Important: This documentation is about an older version. It's relevant only to the release noted, many of the features and functions have been updated or replaced. Please view the current version.
TraceQL metrics
Note
TraceQL metrics is an experimental feature. Engineering and on-call support is not available. Documentation is either limited or not provided outside of code comments. No SLA is provided. Enable the feature toggle in Grafana to use this feature. Contact Grafana Support to enable this feature in Grafana Cloud.
Tempo 2.4 introduces the addition of metrics queries to the TraceQL language as an experimental feature.
Metric queries extend trace queries by applying a function to trace query results.
This powerful feature creates metrics from traces, much in the same way that LogQL metric queries create metrics from logs.
Initially, only count_over_time
and rate
are supported.
For example:
{ resource.service.name = "foo" && status = error } | rate()
In this case, we are calculating the rate of the erroring spans coming from the service foo
. Rate is a spans/sec
quantity.
Combined with the by()
operator, this can be even more powerful!
{ resource.service.name = "foo" && status = error } | rate() by (span.http.route)
Now, we are still rating the erroring spans in the service foo
but the metrics have been broken
down by HTTP endpoint. This might let you determine that /api/sad
had a higher rate of erroring
spans than /api/happy
, for example.
Enable and use TraceQL metrics
You can use the TraceQL metrics in Grafana with any existing or new Tempo data source. This capability is available in Grafana Cloud and Grafana (10.4 and newer).
Before you begin
To use the metrics generated from traces, you need to:
- Set the
local-blocks
processor to active in yourmetrics-generator
configuration - Configure a Tempo data source configured in Grafana or Grafana Cloud
- Access Grafana Cloud or Grafana 10.4
Configure the local-blocks
processor
Once the local-blocks
processor is enabled in your metrics-generator
configuration, you can configure it using the following block to make sure
it records all spans for TraceQL metrics.

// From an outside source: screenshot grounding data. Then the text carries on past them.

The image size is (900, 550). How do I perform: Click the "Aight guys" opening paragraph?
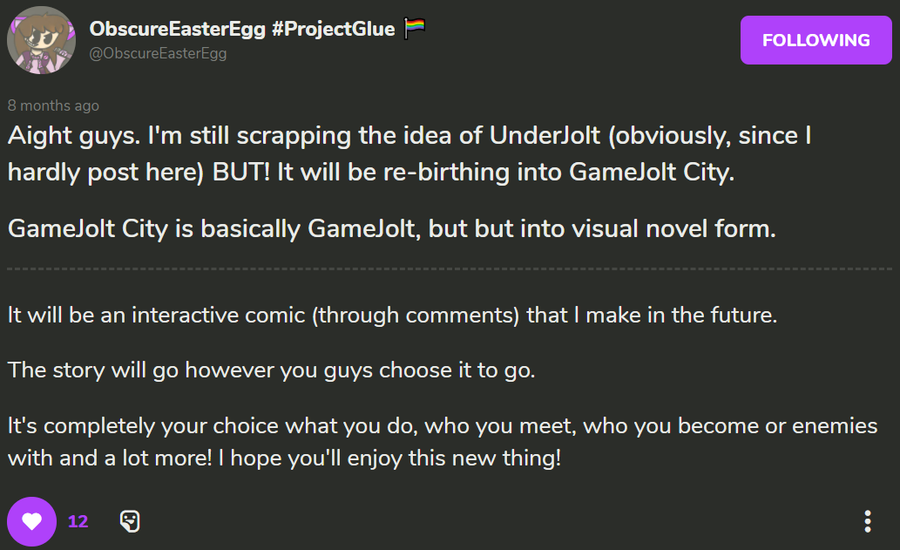coord(409,154)
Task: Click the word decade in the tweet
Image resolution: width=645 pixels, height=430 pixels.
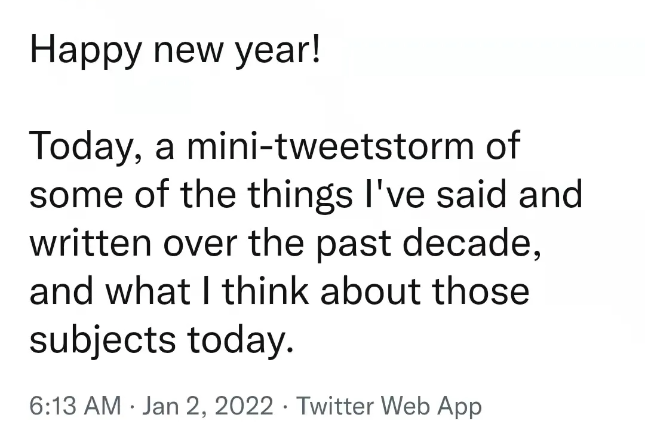Action: point(471,243)
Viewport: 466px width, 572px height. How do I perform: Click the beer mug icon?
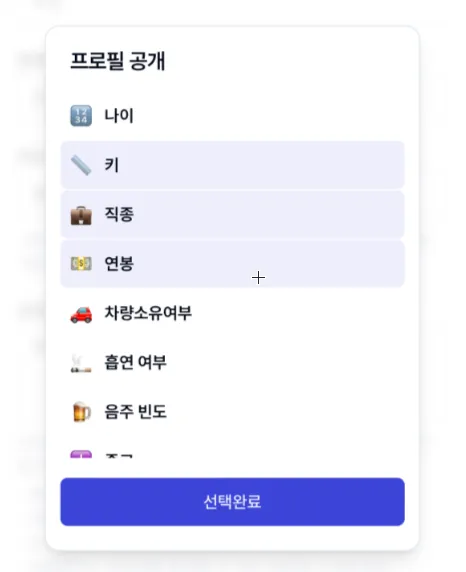(81, 412)
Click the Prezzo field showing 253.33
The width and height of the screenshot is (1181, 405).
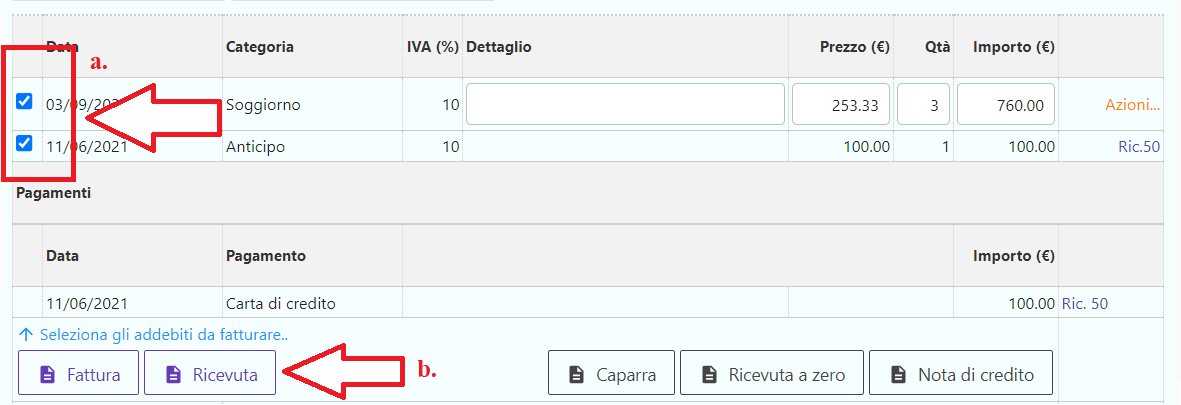coord(841,104)
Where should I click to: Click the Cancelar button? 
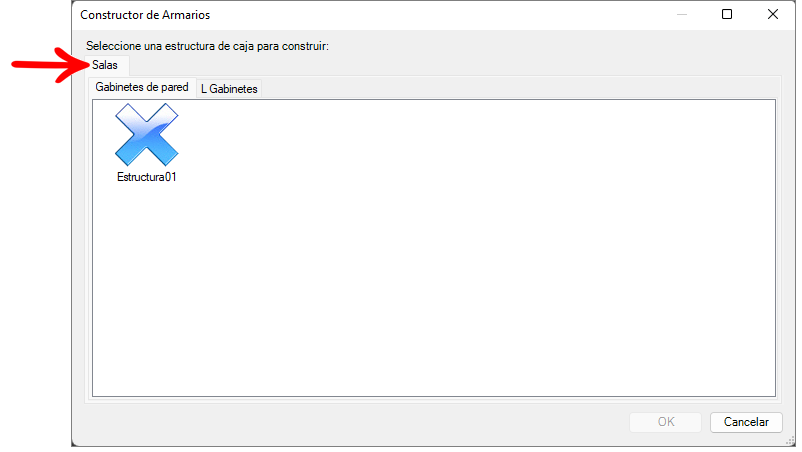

Here is an example configuration:
metrics_generator:
processor:
local_blocks:
filter_server_spans: false
storage:
path: /tmp/tempo/generator/wal
traces_storage:
path: /tmp/tempo/generator/traces
Refer to the metrics-generator configuration documentation for more information.
Evaluate query timeouts
Because of their expensive nature, these queries can take a long time to run in different systems. As such, consider increasing the timeouts in various places of the system to allow enough time for the data to be returned.
Consider these areas when raising timeouts:
- Any proxy in front of Grafana
- Grafana data source for Prometheus pointing at Tempo
- Tempo configuration
querier.search.query_timeout
server.http_server_read_timeout
server.http_server_write_timeout
Additionally, a new query_frontend.metrics
config has been added. The config
here will depend on the environment.
For example, in a cloud environment, smaller jobs with more concurrency may be desired due to the nature of scale on the backend.
query_frontend:
metrics:
concurrent_jobs: 1000
target_bytes_per_job: 2.25e+08 # ~225MB
interval: 30m0s
For an on-prem backend, you can improve query times by lowering the concurrency, while increasing the job size.
query_frontend:
metrics:
concurrent_jobs: 8
target_bytes_per_job: 1.25e+09 # ~1.25GB